The words froze in my throat, the edges sharp, as if I’d swallowed glass. I coughed, then started over. “The girls were so scared. Robyn was screaming, and she couldn’t stop him. The other one held his knife to Dani’s throat. I couldn’t just watch, and I couldn’t leave them there…” My explanation trailed into fragile silence, but for the crackle of the fire.
“What did you do, Abby?” Jace still sounded calm, but now his voice held a dark note of dread.
“I killed the one who was on Robyn.” My words all ran together, but Jace seemed to understand. “I just wanted to get him off her, so I pounced on him, and he smelled like her, and he’d bitten her, and everything just went red after that. But then Steve slashed my front leg, and the other one stabbed Dani. Then they took off into the woods.” My tears were a mercy, smearing the carnage all around me. But they couldn’t blur the overwhelming scent of blood. “I couldn’t chase th
em. Not with my front leg sliced up and Dani dying.”

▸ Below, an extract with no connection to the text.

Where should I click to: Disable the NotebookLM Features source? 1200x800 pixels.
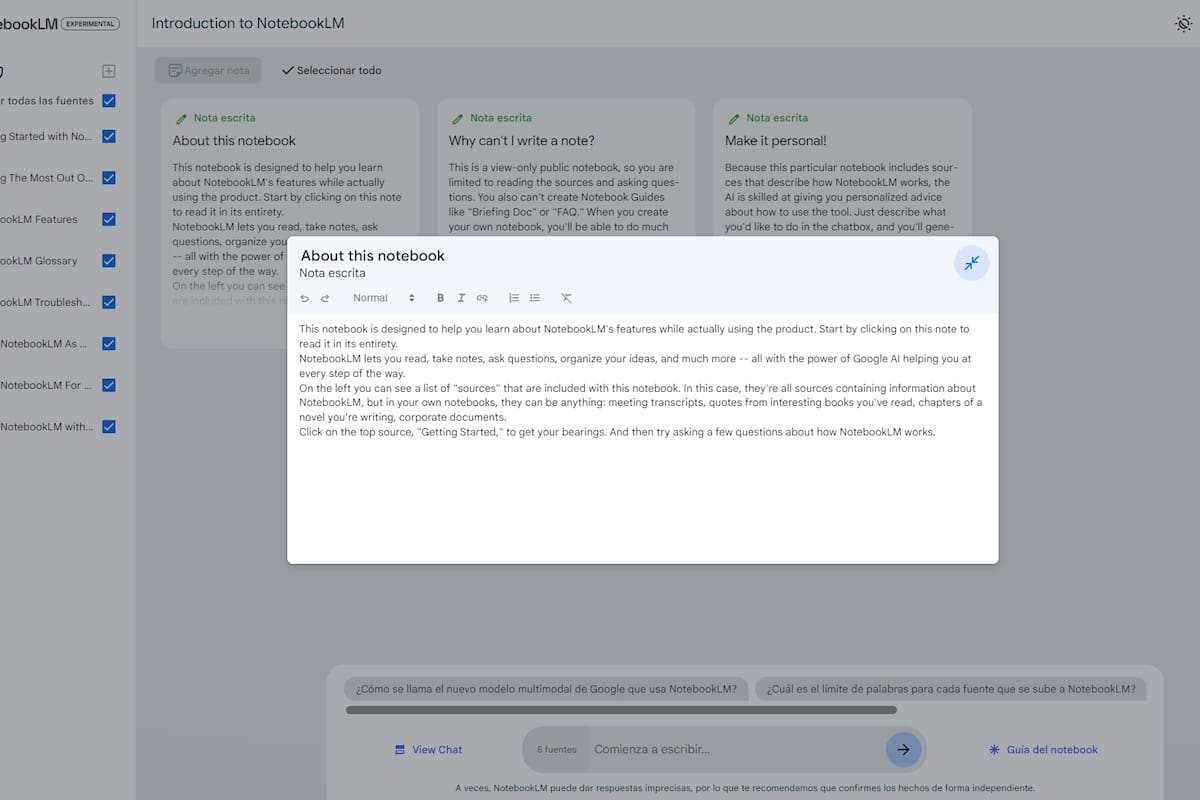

“You shouldn’t have shown yourself, Abby. You could have been killed.” Jace’s growl was a mixture of worry for me and rage on my behalf. “Just stay there. We’re coming to get you, and once you’re secure, we’ll make an anonymous call to the cops.”
I heard voices in the background, as other tomcats volunteered for the emergency mission. Save the damsel in distress—what every enforcer lives for.
Only I didn’t have time to be rescued.
“I can’t stay here, Jace. They’re coming back for me. And I have to get Robyn back before they hurt her.”
“No!” A car door slammed and Jace’s engine roared to life. He was already on the go, no doubt with his three best enforcers. “Abby, do not chase the bad guys! That’s an order!”
“They’re gonna kill her!” And by the time they got around to that, she’d be begging for death.
“If you go after them, they’ll kill you too.”
“I can handle myself. I’ve been training with Faythe.”
“Sounds like you picked up more than just her left hook,” he muttered, and in the background, another tom chuckled. “Faythe’s an Alpha, and before that, she was an enforcer. You’re a poli-sci. major with three-summers worth of self-defense lessons. Sit tight. We’ll be there in an hour.”
“She’ll be dead by then!”
“But you won’t be.”
I hesitated. I honestly did, because disobeying an Alpha was serious shit, even if the Alpha was young, and hot. But Robyn was the priority. “I’m sorry, Jace,” I whispered, digging through my pack again for an extra set of thick socks. “You can kick me out of the Pride if you want, but I have to help Robyn. I’ll see you in an hour.”
“Abby, no…!” he shouted, while his enforcers went apeshit in the background. I hung up the phone, put it on silent, then slid it into my pocket.